── Source passage

When does this pain end? I KNOW he's still out there, and I know I'll see him again... but it's SO hard to live the rest of my life NOW without him HERE - where I can see him, hear him, touch him - LIKE IT WAS SUPPOSED TO BE! I just want my Mike back. Damn, why didn't I just go to Ohio when he asked me to? What the hell was I waiting for?

"But if you could hear the voice in my heart, it would tell you,
I'm afraid I'm alone / I'm tired of feeling this way
God, won't you please hold me, release me,
Show me the meaning of mercy, let me loose,
Let me fly, let me fly, let me fly..."
"Barcelona" by Jewel

7/01/99
It's taken me some time to try to come up with the right words to say what I have to say. Although I'm still having trouble finding the right words, I'm going to do my best, because this has to be said.

Some people have had trouble understanding my loss, and have gone as far as to say I'm obsessed with Mike. I will admit, perhaps the first year I truly was, in that I clung to any little thing that brought me comfort and made it feel like Mike was still here. But until you've lost someone, you will NEVER understand the grieving process. As I've said before, there are NO rules, rights or wrongs, time limits, etc. - everyone deals with it differently. When you lose someone to death, you do whatever you can to find comfort. The few people who say I'm obsessed can't understand some of the things I've done in dealing with losing Mike, but if you ask someone who HAS lost someone, they DO understand.

I created this web site originally because it helped ME deal with it; it was my little place to escape and express my feelings (as everyone who knows me knows, writing is very therapeutic for me), and it was my *tribute* of sorts to Mike's memory. Over time, I continued to add to this site, with the ultimate goal of helping others who were grieving. "As seasoned grievers reach out to the newly bereaved, energy that has been directed inward begins to flow outward and both are helped to heal." (taken from The Compassionate Friends) It was my way of returning the favor, for ALL the wonderful people who were there for me, who helped me find the light again, when I was a lost soul at the end of my rope, stuck in what felt like purgatory. Everyone who knows me knows that I'm always trying to help others, and as in vain as it may be, I'm always trying to "save the world." If ALL the time and effort I've put into this web site over the past few years makes a difference in just ONE person's life, if I help just ONE single person find that light again, then my job is done - I have accomplished what I set out to do. What's so wrong about that?

────
── Exercise data

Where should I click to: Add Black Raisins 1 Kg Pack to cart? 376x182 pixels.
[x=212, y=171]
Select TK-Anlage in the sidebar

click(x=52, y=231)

────

#### Check your understanding:
• 1. From the page about grieving for Mike, list the three things the writer says they want to be able to do with Mike close by.
• 2. Reproduce the passage of the page about grieving for Mike that opens with "Some people have" and closes with "they DO understand.", swapping "obsessed" for "fixated".

#### Solution set:
• 1.
see him
hear him
touch him

• 2.
Some people have had trouble understanding my loss, and have gone as far as to say I'm fixated with Mike. I will admit, perhaps the first year I truly was, in that I clung to any little thing that brought me comfort and made it feel like Mike was still here. But until you've lost someone, you will NEVER understand the grieving process. As I've said before, there are NO rules, rights or wrongs, time limits, etc. - everyone deals with it differently. When you lose someone to death, you do whatever you can to find comfort. The few people who say I'm fixated can't understand some of the things I've done in dealing with losing Mike, but if you ask someone who HAS lost someone, they DO understand.